E podemos confiar nos números de calorias queimadas mostrados pelos aplicativos? Desta vez, sim. “É verdade que para saber isso com exatidão seria preciso usar água radioativa, o que colocaria as pessoas em risco. Mas temos uma máquina, o analisador de gases, que mede indiretamente. E com bastante precisão”, diz Del Coso. Custa 30.000 euros (cerca de 132.400 reais), por isso não é para levar para casa, mas empresas como a Apple, diz o pesquisador e professor, programam seus relógios esportivos com base nesse aparelho. A Universidade Camilo José Cela possui uma em suas instalações e realizou testes com vários aparelhos, verificando a quase exatidão da maioria, principalmente em atividades aeróbicas. “A parte anaeróbica [exercícios de força] é muito mais difícil de medir”, detalha.

À dúvida que sempre paira sobre se o exercício é eficaz em um processo de emagrecimento, Del Coso responde taxativamente: “Claro que é. Contudo, é verdade que não é seu benefício mais importante, mas que busca mais a mudança da composição corporal, ou seja, colocar músculo onde antes havia gordura. Devemos superar a ideia de emagrecer e substituí-la pela de estar em forma. Já se sabe que existem pessoas com mais peso do que outras e, no entanto, com melhor qualidade de vida somente por terem menos gordura. Está na hora de mudar a mentalidade.” De novo, as calorias, para o banco de reservas.

Origens confusas

De acordo com um estudo publicado no Journal of Nutrition pelo professor de Nutrição da Universidade da Geórgia, James L. Hargrove, nem os especialistas têm clareza sobre a origem do termo caloria. Em teoria, é a unidade que mede a quantidade de energia necessária para aquecer um grau um quilograma de água.

"Era usada originalmente em engenharia e física, mas encontrou um nicho na nutrição, onde é usada como medida da quantidade de energia contida em um alimento", afirma um artigo da revista ScienceDaily.

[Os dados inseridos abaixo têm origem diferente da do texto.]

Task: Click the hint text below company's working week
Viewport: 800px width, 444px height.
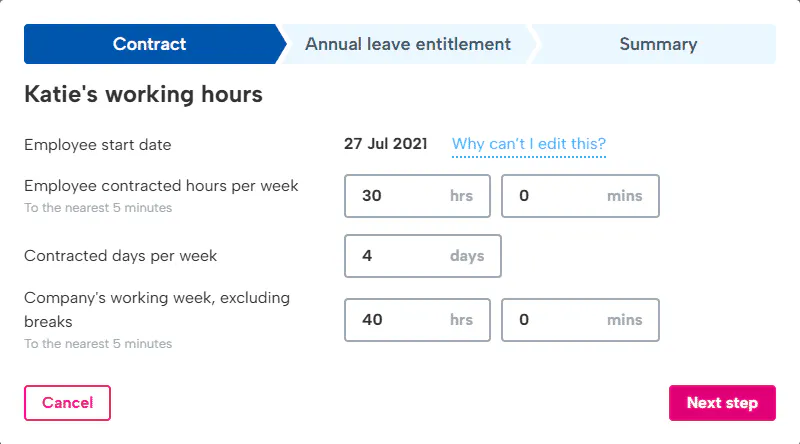Action: click(x=98, y=344)
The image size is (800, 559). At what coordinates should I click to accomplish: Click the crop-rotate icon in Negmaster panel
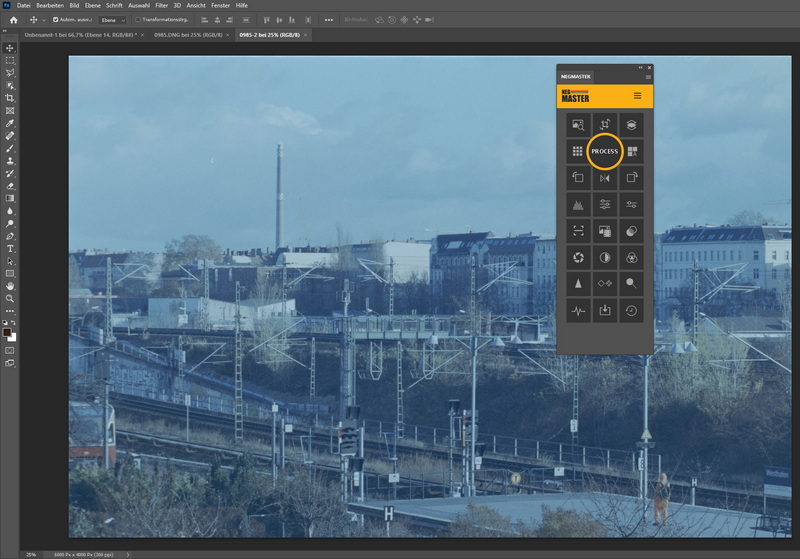(605, 125)
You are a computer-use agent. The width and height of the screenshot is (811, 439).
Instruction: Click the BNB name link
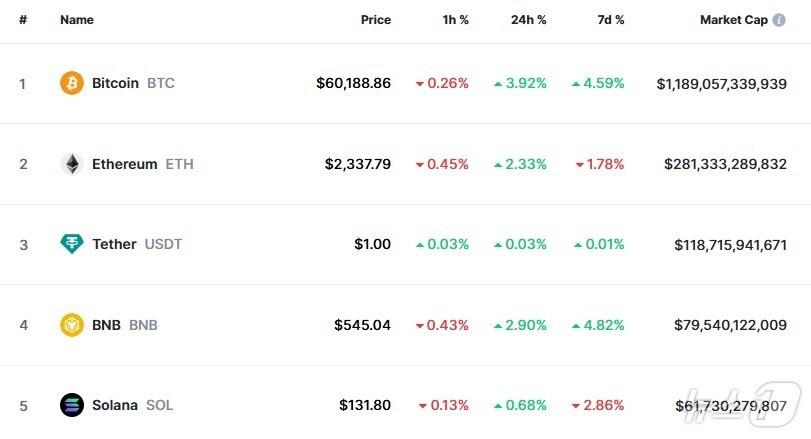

Em todo caso, de acordo com Hargrove, há dúvidas sobre seu inventor: enquanto algumas referências apontam para os franceses P.A. Favre e J.T. Silbermann, que teriam criado o termo em 1852, outros textos dizem que o mérito é do físico alemão Julius Mayer, em 1848. De acordo com o pesquisador, Mayer foi o primeiro a estabelecer uma relação entre alimentos e energia, e foi nos EUA que se começou a usar as calorias como unidade nos manuais de nutrição no final do século XIX. O padrão: um grama de carboidratos ou proteínas fornece 4 kcal e um de gordura, 9 kcal. O símbolo inicial era cal ou c, embora hoje tenha evoluído para kcal. E, como observou o professor da Universidade da Geórgia, o primeiro texto que pede para contá-las para controlar o peso data de 1918, quando a médica Lulu Hunt Peters apresentava porções de 100 calorias de uma grande variedade de alimentos.